Search code examples
pytorchcosine-similarity

Why does torch cosine similarity between exactly same vectors give similarity of zero instead of one?


I have two tensors and I want to calculate the cosine similarity between them in Pytorch:

a = torch.tensor([[0.,0.,0.,0.,0.]])
b = torch.tensor([[0.,0.,0.,0.,0.]])

I calculate the cosine similarity matrix using the following function:

def calc_similarity_batch(a, b):
    representations = torch.cat([a, b], dim=0)
    return F.cosine_similarity(representations.unsqueeze(1), representations.unsqueeze(0), dim = 2)

To my surprise the similarity matrix calculated by cosine_similarity function is:

tensor([[0., 0.],
        [0., 0.]])

While it should have been:

tensor([[1., 1.],
        [1., 1.]])

since the vectors are the same. Could someone explain what is wrong with my code?


Solution

  • You are correct, the cosine similarity between any equal vectors should be one... except for a vector of zero length. In this case you have a division by zero and the result is undefined. The implementation you use seems to handle this case with a similarity of 0.

    The image shows the formular and there you will see that the denominator is zero in your case.
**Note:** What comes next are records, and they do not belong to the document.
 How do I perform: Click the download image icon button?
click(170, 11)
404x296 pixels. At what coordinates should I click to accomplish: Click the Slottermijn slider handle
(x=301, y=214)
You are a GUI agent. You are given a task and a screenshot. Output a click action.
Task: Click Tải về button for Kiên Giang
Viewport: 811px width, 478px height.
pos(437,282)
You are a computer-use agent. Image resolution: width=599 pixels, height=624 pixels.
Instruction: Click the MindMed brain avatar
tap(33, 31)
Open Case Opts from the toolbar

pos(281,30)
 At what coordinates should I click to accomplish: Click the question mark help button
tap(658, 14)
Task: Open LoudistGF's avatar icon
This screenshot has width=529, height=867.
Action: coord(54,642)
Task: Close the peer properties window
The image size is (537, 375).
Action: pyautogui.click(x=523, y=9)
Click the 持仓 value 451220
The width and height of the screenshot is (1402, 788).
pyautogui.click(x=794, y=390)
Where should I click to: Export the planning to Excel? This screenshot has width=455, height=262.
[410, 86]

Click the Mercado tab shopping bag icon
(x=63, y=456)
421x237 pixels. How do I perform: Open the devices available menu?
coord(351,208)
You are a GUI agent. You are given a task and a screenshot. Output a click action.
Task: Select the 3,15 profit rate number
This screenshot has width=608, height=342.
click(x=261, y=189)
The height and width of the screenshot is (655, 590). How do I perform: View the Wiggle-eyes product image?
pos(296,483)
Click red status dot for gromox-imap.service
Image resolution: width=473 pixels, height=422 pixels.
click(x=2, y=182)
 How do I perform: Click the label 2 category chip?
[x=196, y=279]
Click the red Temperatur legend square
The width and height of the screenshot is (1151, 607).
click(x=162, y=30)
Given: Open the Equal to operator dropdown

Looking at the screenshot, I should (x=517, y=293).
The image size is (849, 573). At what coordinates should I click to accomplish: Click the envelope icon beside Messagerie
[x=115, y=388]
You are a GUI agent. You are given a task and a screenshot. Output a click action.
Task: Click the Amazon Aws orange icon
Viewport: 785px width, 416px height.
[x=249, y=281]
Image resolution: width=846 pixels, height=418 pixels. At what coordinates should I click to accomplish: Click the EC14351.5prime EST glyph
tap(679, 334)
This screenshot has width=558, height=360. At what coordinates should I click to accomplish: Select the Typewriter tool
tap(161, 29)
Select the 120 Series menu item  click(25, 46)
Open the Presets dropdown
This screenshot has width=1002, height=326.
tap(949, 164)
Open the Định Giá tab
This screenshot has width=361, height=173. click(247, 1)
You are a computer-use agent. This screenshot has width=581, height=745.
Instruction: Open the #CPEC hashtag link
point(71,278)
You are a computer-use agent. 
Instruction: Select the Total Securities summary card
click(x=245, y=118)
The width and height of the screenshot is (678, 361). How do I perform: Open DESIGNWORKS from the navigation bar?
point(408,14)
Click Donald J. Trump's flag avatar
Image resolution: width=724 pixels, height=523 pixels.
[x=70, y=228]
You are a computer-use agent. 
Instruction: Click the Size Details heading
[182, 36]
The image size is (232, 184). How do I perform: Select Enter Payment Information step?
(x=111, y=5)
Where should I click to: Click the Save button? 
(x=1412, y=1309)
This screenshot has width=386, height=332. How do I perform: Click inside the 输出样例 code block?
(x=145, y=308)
    enter image description here

    If zero is a good choice to handle this "forbidden" case? I don't know. Since cosine similarity measures the angle between two vectors (and not if two vectors are equal), both -1 and +1 don't seem to be good either. Using 0 might just be the least informative compromise. Also, consider that the denominator is zero if ANY of the two vectors has zero length. Your case is a special case in this scenario.